Um die Überprüfung des Programms durch das Gläubigerquartett erfolgreich über die Bühne zu bringen, muss die Regierung für 2016 um die 700 Mio. Euro im Bereich der Pensionen kappen – 1,5 Mrd. Euro wurden bereits 2015 eingespart, durch die Eindämmung von Frühpensionen und die Anhebung der Krankenversicherungsbeiträge.

Wie man hört, denkt die Regierung nun an die Anhebung der Sozialbeiträge von Arbeitnehmern und Arbeitgebern in Höhe von insgesamt einem Prozent.
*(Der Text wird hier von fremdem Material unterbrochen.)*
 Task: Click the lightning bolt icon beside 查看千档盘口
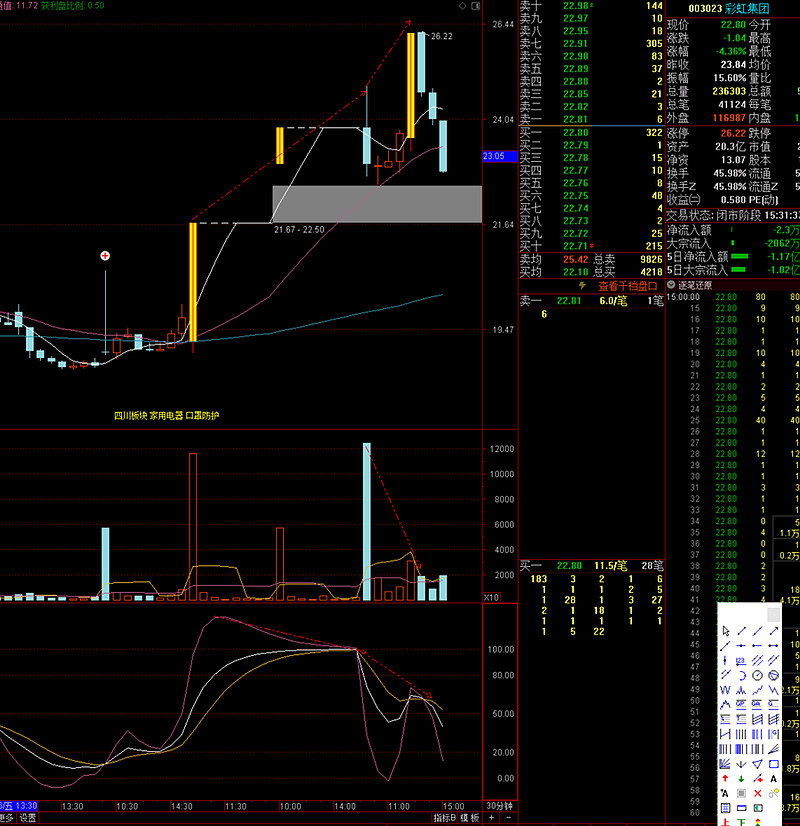[584, 285]
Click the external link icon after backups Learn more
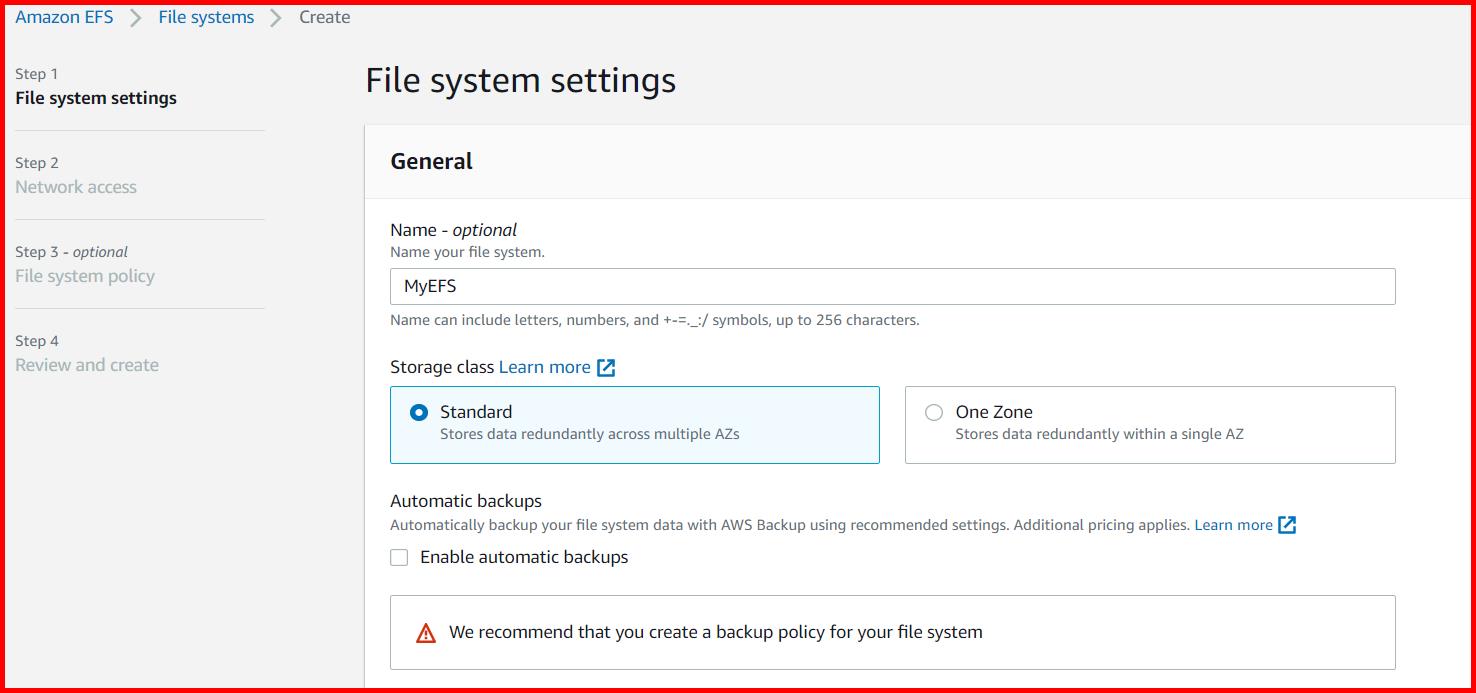This screenshot has width=1476, height=693. [x=1288, y=524]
Sie waren erst 2014 von der Vorgängerregierung um 3,9 Prozent gesenkt worden, um Anreize für die Einstellung von Personal zu geben. EU-Kommission und IWF dürften wenig erfreut über den Vorschlag sein. Alternativ stellt sich Athen eine Beschneidung von Zusatzpensionen sowie eine Abgabe auf elektronische Geldtransaktionen und andere Abgaben vor.

Das Beharren der Gläubiger auf Eingriffe im Pensionssystem liegt an den hohen staatlichen Zuschüssen, den höchsten im EU-Vergleich. Sie reißen tiefe Löcher in den Staatshaushalt – die Anhebung des Pensionsalters auf 67 Jahre wird sich erst nach Jahren positiv auswirken. Zusätzlich wird die Lebensfähigkeit des Systems durch die Überalterung der griechischen Bevölkerung bedroht. Heute entfallen auf einen Pensionisten drei Werktätige, 2044 wird das Verhältnis bereits bei eins zu eins liegen.

Verhandelt wird von der Linksregierung aber vor allem über das seit 2015 geltende neue Pensionssystem, das sie ursprünglich einseitig aussetzte und das die Gläubiger durch die Einigung vom 12. Juli 2015 wieder ins Spiel brachten.

Für Pensionsjahre ab 2011 wird eine Grundsicherung von etwa 360 Euro ausgezahlt, die mit einem je nach Versicherungszeiten variablen Betrag „aufgefüllt“ wird, der durchschnittlich um die 46 Prozent der Bezüge liegt. Die griechische Regierung will den Anteil auf etwa 60 Prozent anheben, da sie auf höheres Wirtschaftswachstum, höhere Beschäftigung und damit mehr Geldsegen aus den Beitragszahlungen hofft. Das derzeitige Problem ist die hohe Arbeitslosigkeit, die bei etwa 25 Prozent liegt und für leere Kassen bei den Versicherungsträgern sorgt.

Aufstand der Bauern droht

Spannungen sind aber sicherlich durch eine andere Verpflichtung der griechischen Regierung zu erwarten, die Griechenland den Gläubigern gegenüber einging: Sie muss die Besteuerung der griechischen Bauern erhöhen. Bereits 2015 wurden Begünstigungen der Bauern beim Erwerb von Benzin abgeschafft, für Aufregung sorgt aber vor allem die Bindung der Regierung, die Besteuerung von derzeit 13 Prozent auf 20 Prozent im Jahr 2016 und auf 26 im Jahr 2017 zu erhöhen. Mit Straßenblockaden und anderen Kampfmaßnahmen ist zu rechnen. Es wird also auch 2016 nicht langweilig werden in Griechenland.